start
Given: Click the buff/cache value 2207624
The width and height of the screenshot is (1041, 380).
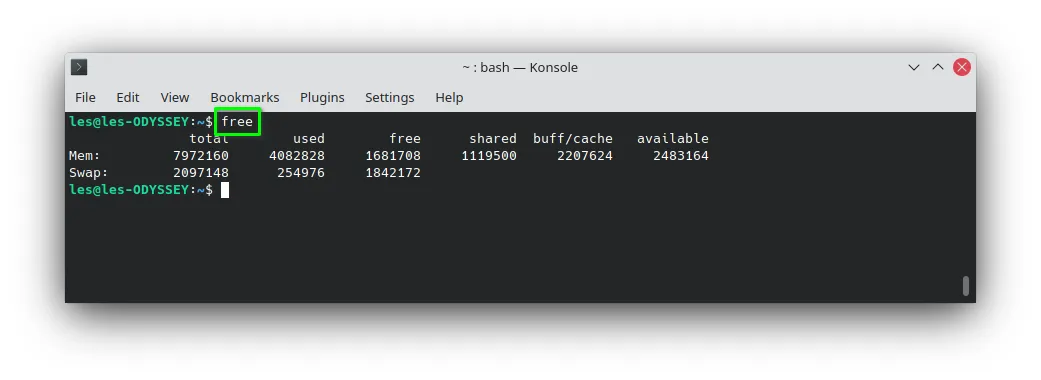Looking at the screenshot, I should (x=585, y=155).
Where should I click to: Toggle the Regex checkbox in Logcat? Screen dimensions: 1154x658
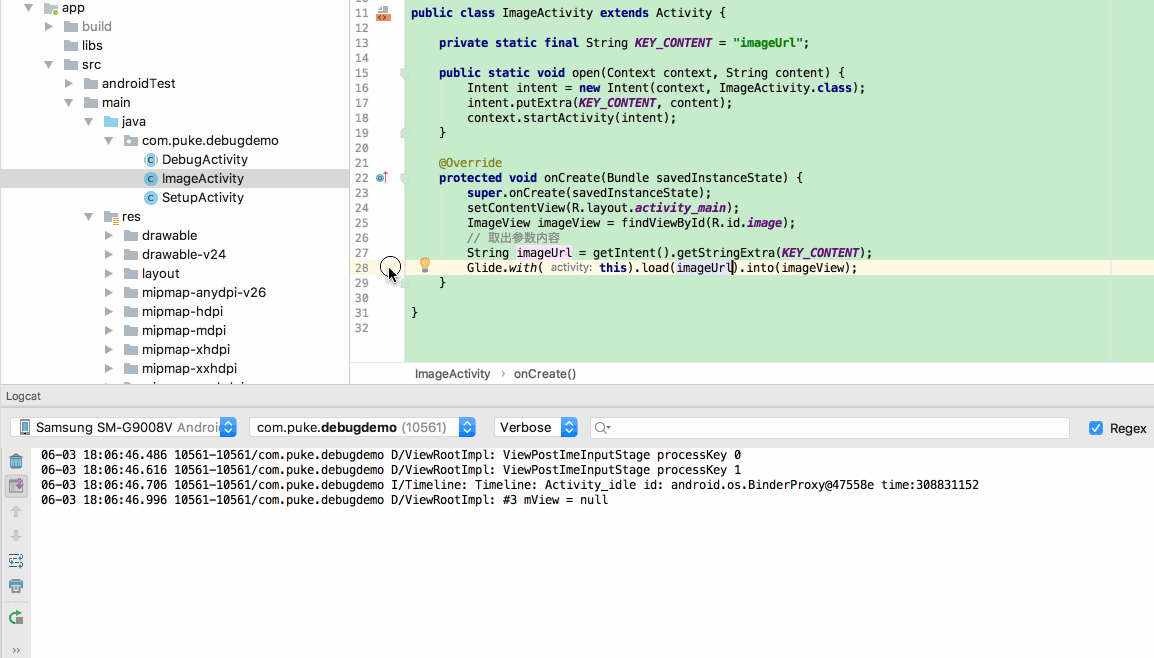1097,427
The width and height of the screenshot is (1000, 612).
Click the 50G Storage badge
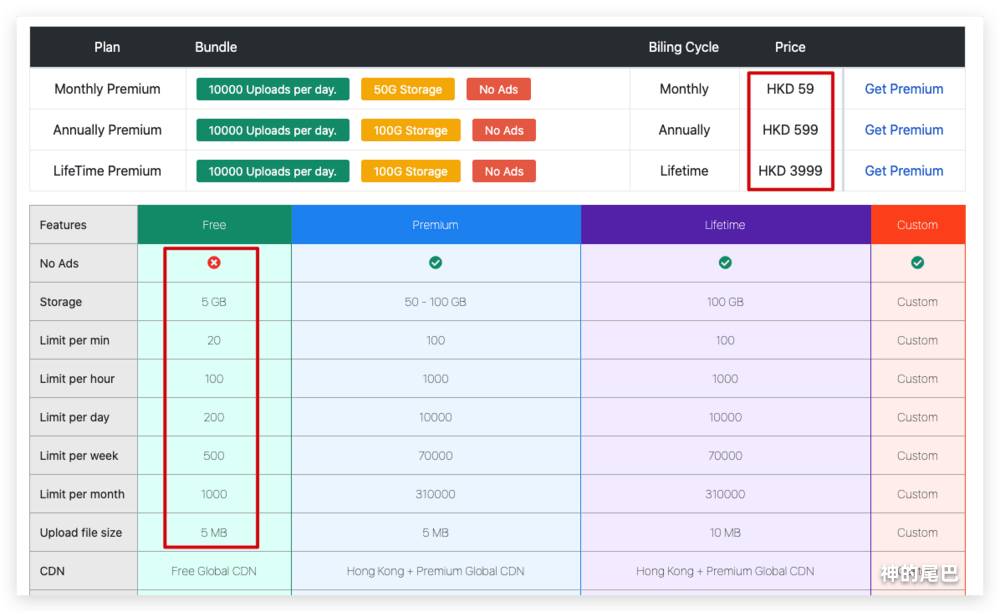click(408, 89)
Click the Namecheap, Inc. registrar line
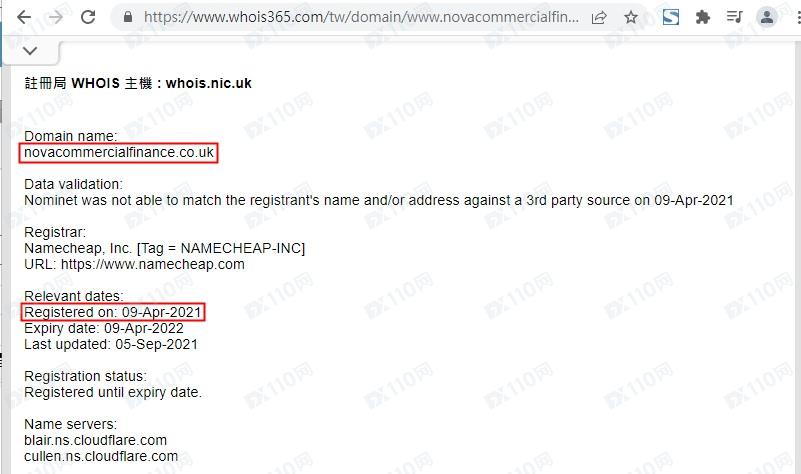Image resolution: width=801 pixels, height=474 pixels. [164, 248]
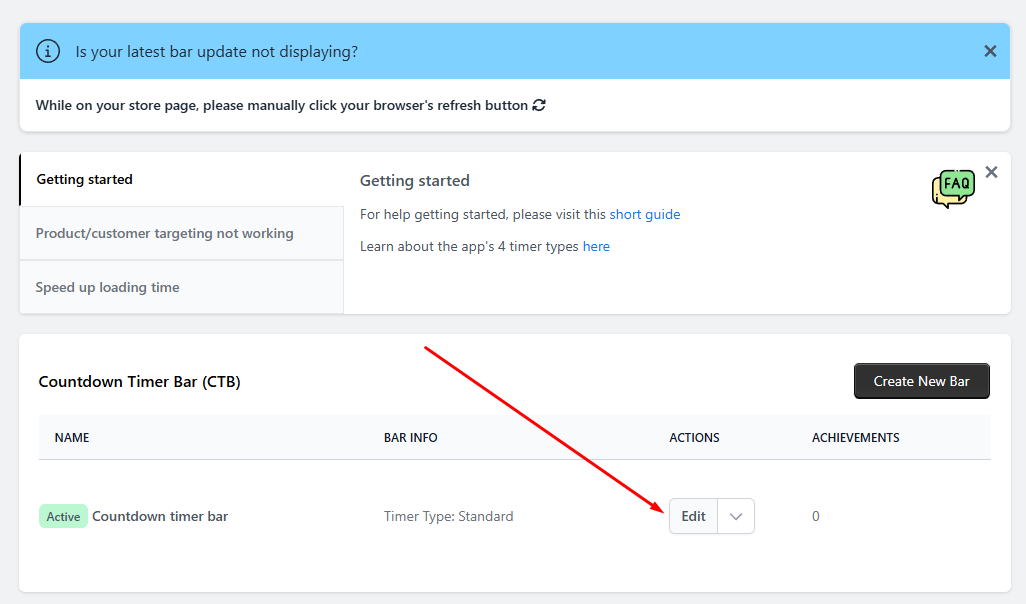Click the Countdown timer bar name
This screenshot has width=1026, height=604.
tap(160, 516)
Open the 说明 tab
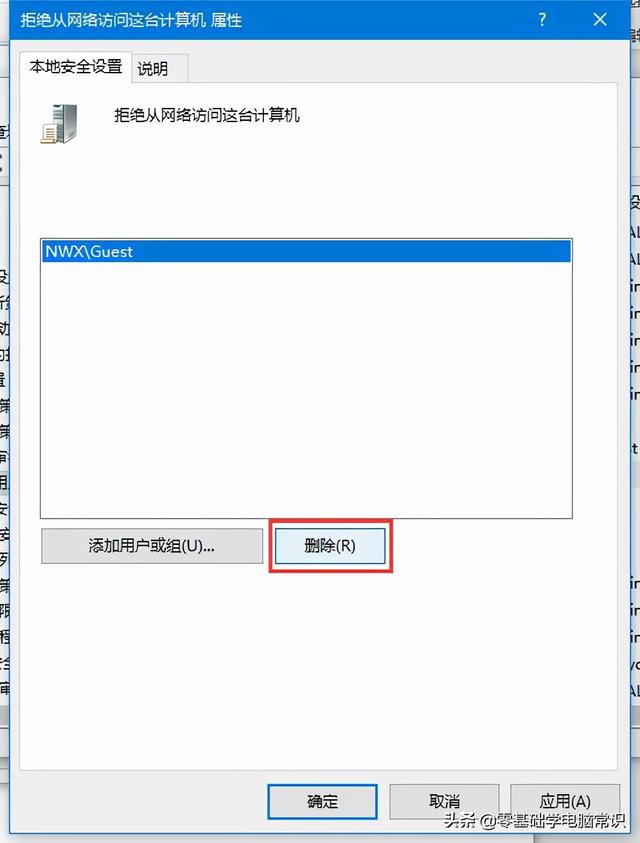Screen dimensions: 640x843 coord(153,69)

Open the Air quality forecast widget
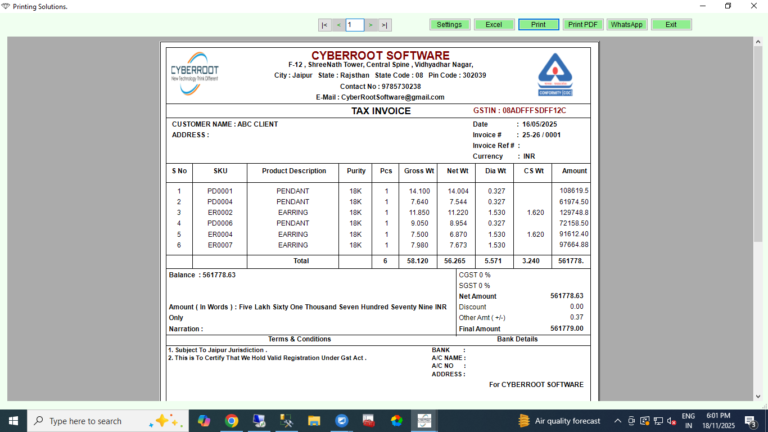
end
SET PROBLEM: Could you reproduce the entire listing above word for word, leaving out the pictures?

WRITTEN REPLY:
Given: Click the buff/cache value 2207624
The width and height of the screenshot is (1041, 380).
Looking at the screenshot, I should (x=585, y=155).
Where should I click to: Toggle the Regex checkbox in Logcat? Screen dimensions: 1154x658
1097,427
The width and height of the screenshot is (1000, 612).
Click the 50G Storage badge
click(408, 89)
Click the Namecheap, Inc. registrar line
Image resolution: width=801 pixels, height=474 pixels. [164, 248]
Click the Countdown timer bar name
This screenshot has width=1026, height=604.
tap(160, 516)
Open the 说明 tab
Screen dimensions: 640x843 coord(153,69)

Open the Air quality forecast widget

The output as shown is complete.